The idea behind the piece is encompassed in the title. The composer explained: “Natural durations of the piano result from the register in which one strikes, from the intensity, from the sustain pedal. If the entries of other tones, intervals and chords now depend on such durations, then melodies, harmonies and polyphonic moments result from these natural durations.”

Patchiness

A first hearing of the complete Natural Durations gave the impression of a certain patchiness. There are moments of wonderful sonic intersection, for example, the way the spaced-out single notes and chords relate in the opening section. And there are other places where ideological thoroughness seems to get the better of the musical result.
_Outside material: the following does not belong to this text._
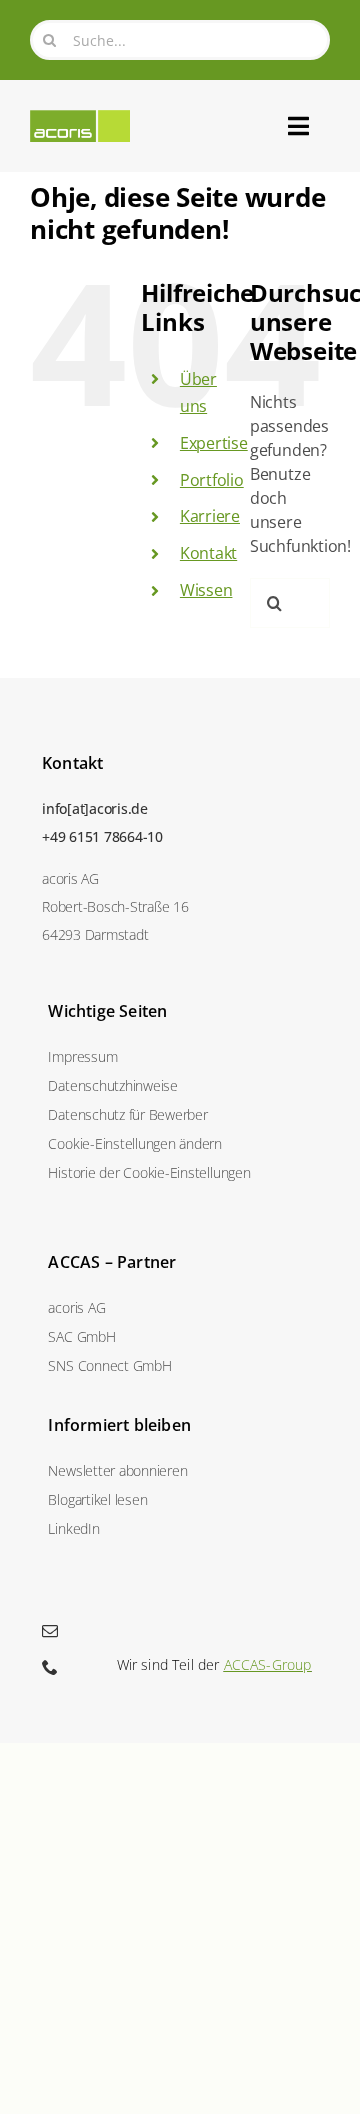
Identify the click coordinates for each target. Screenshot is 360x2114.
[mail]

The gritty commitment of Simon Smith’s performance was at all times impressive.

One of the most unusual festival events was The Secret Music Trail, a 2½-hour walkabout with musical stopping points curated by Ergodos's Benedict Schlepper-Connolly and Garrett Sholdice. The tour visited Iveagh Gardens, the Copper House Gallery, and Ergodos's own studio in Portobello, and also captured performances on the Grand Canal, in St Finian's Church on Adelaide Road, and in the Real Tennis Court on the NCH's Earlsfort Terrace site.

It was a lovely idea and I found myself particularly taken by the rollicking rawness of Aoife McAtamney's singing on the canal and the mesmerising whirls of Jonathan Nangle and Rory Tangney's Loop Guiding for four-channel electronics and kinetic sculptures, heard in the Real Tennis Court.

Among the other memorable performances were the RTÉ Contempo Quartet’s handling of James MacMillan’s Memento and Deirdre McKay’s Mr Shah Stares to the Heavens, as well as another McKay piece, buttons, breath, bow, played by Concorde in a concert aimed at young ears to which, unfortunately, not very many young people showed up. Maybe next year!